Activity list:
A - Quote the article on the cigarette toxicity mandate below word for word, starting at "New Brunswick —" and ending at "companies by Jan. 1.".
B - Write what comes next in the article on the cigarette toxicity mandate, picking up after its final sentence.

Health Canada mandates cigarettes must be 438 percent more toxic

New Brunswick — Health Canada announced new a new and innovative tobacco ordinance today that it hopes will be an effective deterrent for Canadian smokers.

“Unfortunately, increasing the size of the graphic warnings on cigarette packages had not worked as well as we had hoped. Apparently, people still aren’t able to see them,” said Toronto’s Medical Officer of Health Dr. David McKeown. “So last year we batted around a few ideas like pop-up warnings, packages that play a recorded scream when opened, or restricting cigarettes to those with a prescription from a doctor. Ultimately, we have decided to take a different approach altogether.”

New Brunswick’s Department of Health is on board with the mandate that all cigarettes must be made to be 438% more toxic by 2015. All cigarettes with current toxicity levels will be disposed of at the expense of the tobacco companies by Jan. 1.

“We feel that this is a fair and reasonable request to ask of our tobacco industry, in the interest of public health and sanitation,” said New Brunswick Department of Health spokesperson Allen Tremblay in a televised announcement.

cigcounterMcKeown said the decision for the toxicity increase to be 438 percent was made after “A ton of surveys and scientific experiments. A ton.”

[Stored items from a collection]
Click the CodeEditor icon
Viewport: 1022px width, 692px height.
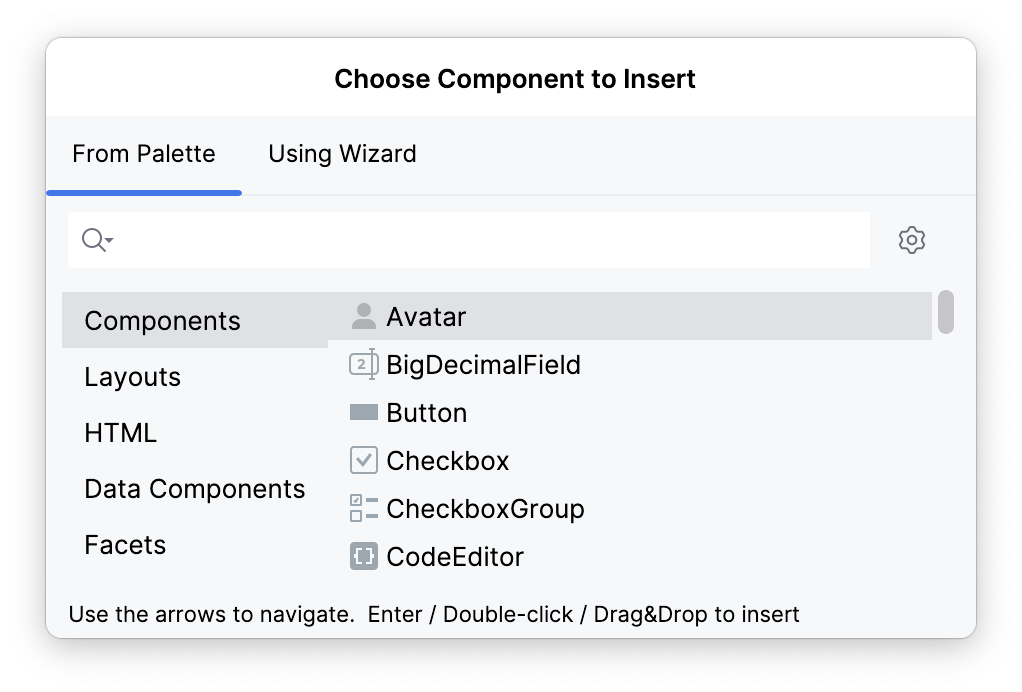[363, 557]
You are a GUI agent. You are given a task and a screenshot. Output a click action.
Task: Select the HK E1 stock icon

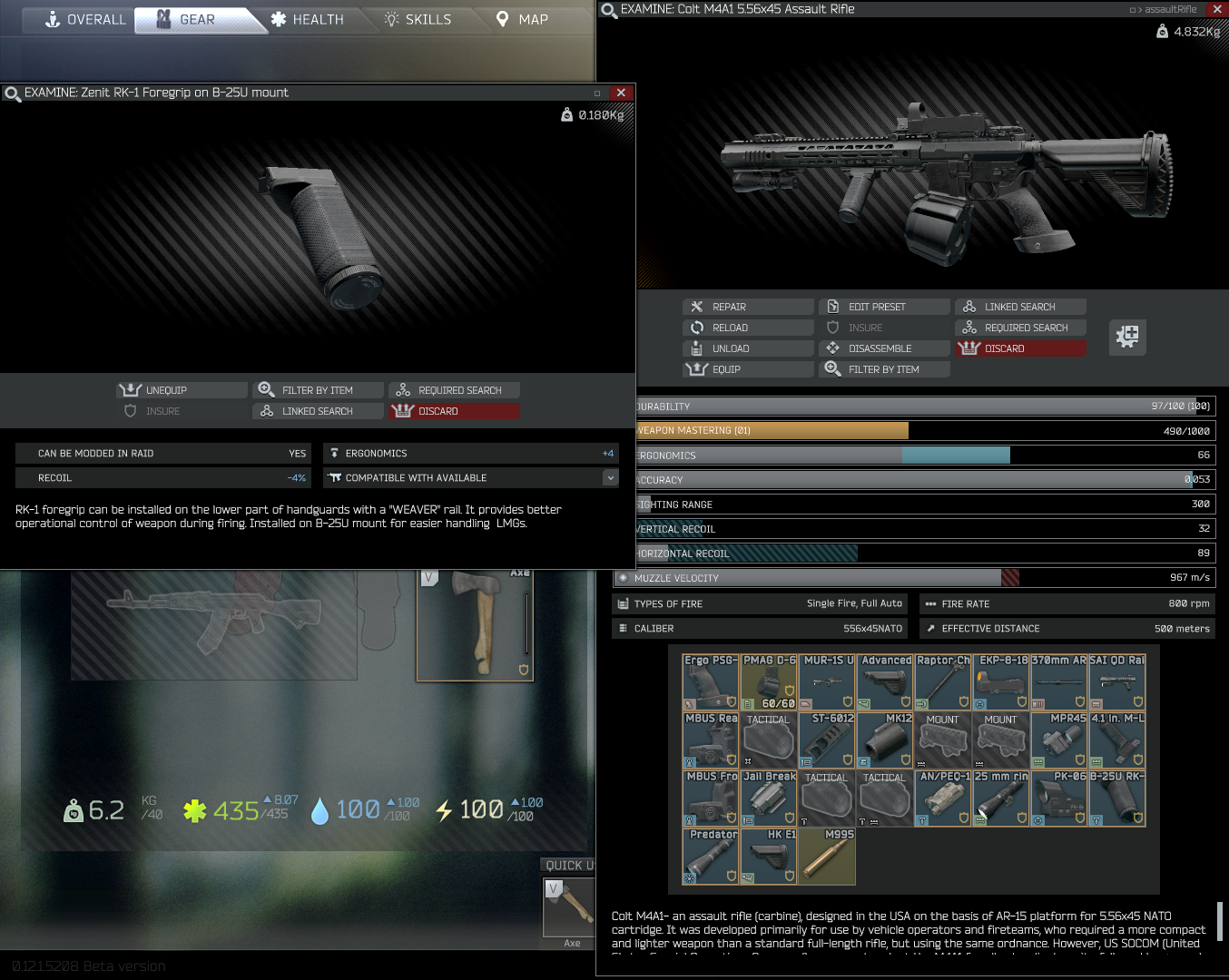point(769,857)
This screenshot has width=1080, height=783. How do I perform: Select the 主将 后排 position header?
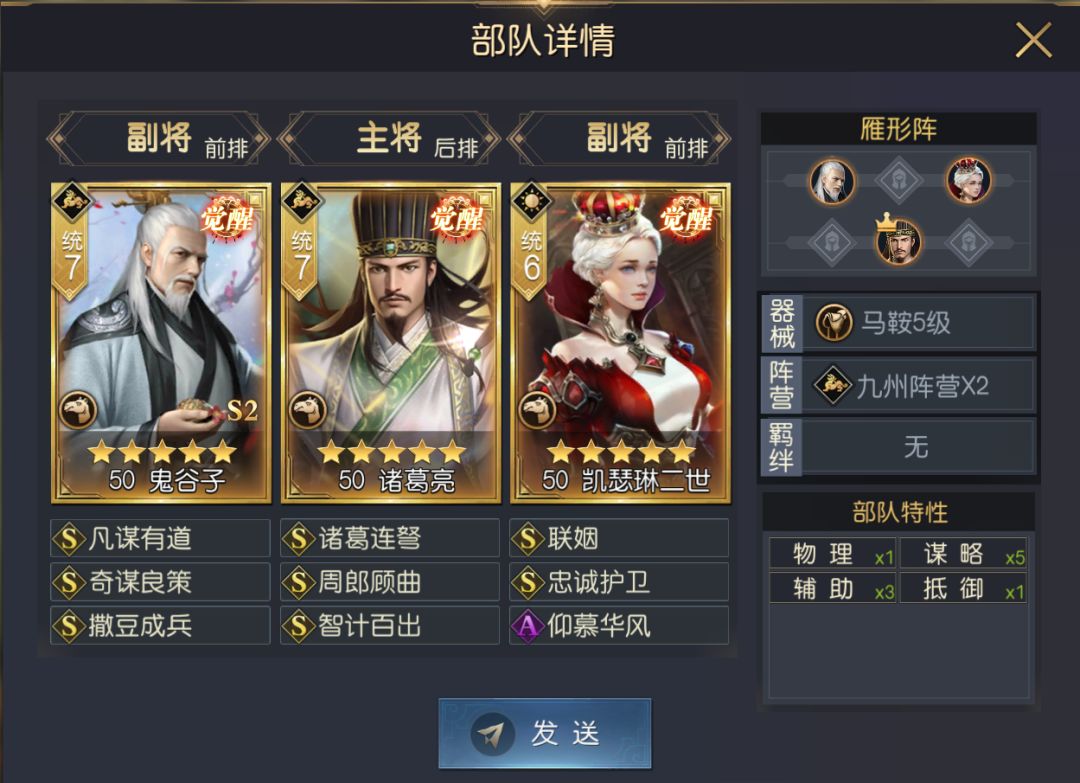pos(389,138)

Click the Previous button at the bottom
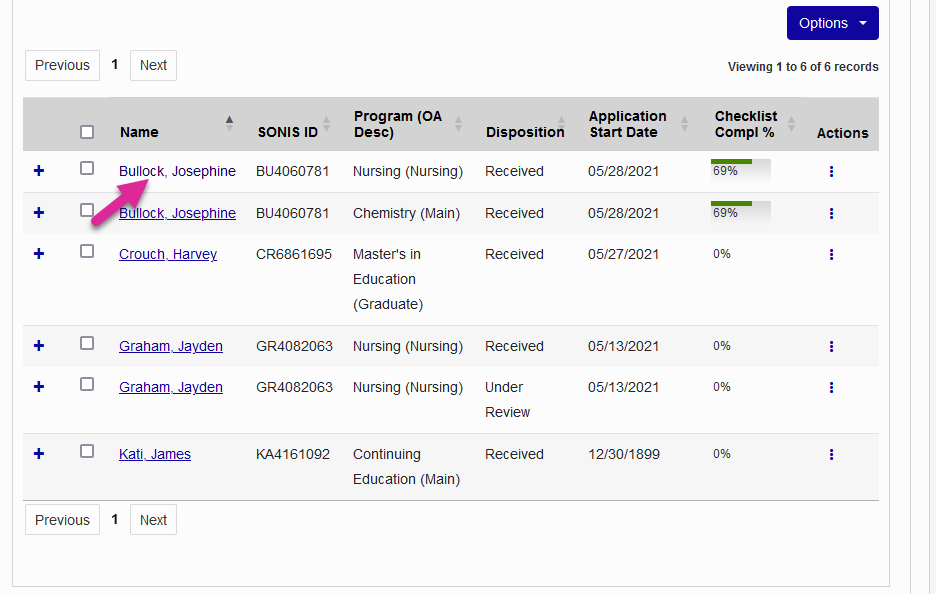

Results of the exercise:
A -
New Brunswick — Health Canada announced new a new and innovative tobacco ordinance today that it hopes will be an effective deterrent for Canadian smokers.

“Unfortunately, increasing the size of the graphic warnings on cigarette packages had not worked as well as we had hoped. Apparently, people still aren’t able to see them,” said Toronto’s Medical Officer of Health Dr. David McKeown. “So last year we batted around a few ideas like pop-up warnings, packages that play a recorded scream when opened, or restricting cigarettes to those with a prescription from a doctor. Ultimately, we have decided to take a different approach altogether.”

New Brunswick’s Department of Health is on board with the mandate that all cigarettes must be made to be 438% more toxic by 2015. All cigarettes with current toxicity levels will be disposed of at the expense of the tobacco companies by Jan. 1.

B -
“We thought maybe if we made cigarettes too toxic,” he said, “then teenagers would start buying them to play some sort of sick ‘cigarette roulette’ type of game to see if the cigarette would kill them. You know how these kids are — anything for a thrill. So we decided that the 438-percent increase would make them just toxic enough to be effective as a deterrent.”

McKeown stresses that Health Canada is not imposing on the right of the cigarette industry to choose what goes into their product.

“We are not telling the tobacco companies what to put into their product,” he said. “We’re just telling them that whatever it is, it must make them 438% more toxic than they are right now. Plutonium, maybe? I don’t know.”

But what about the smokers? Do they feel this mandate will help them to stop smoking?

“I can’t wait. I’m marking January 1st on my calendar,” said longtime cigarette smoker Jeremy Parsons while opening his 2015 Pall Mall calendar to the first page. “Hey, there it is.”

Health Canada encourages smokers to stock up on cigarettes with the current toxicity levels if they are unhappy with the new mandate.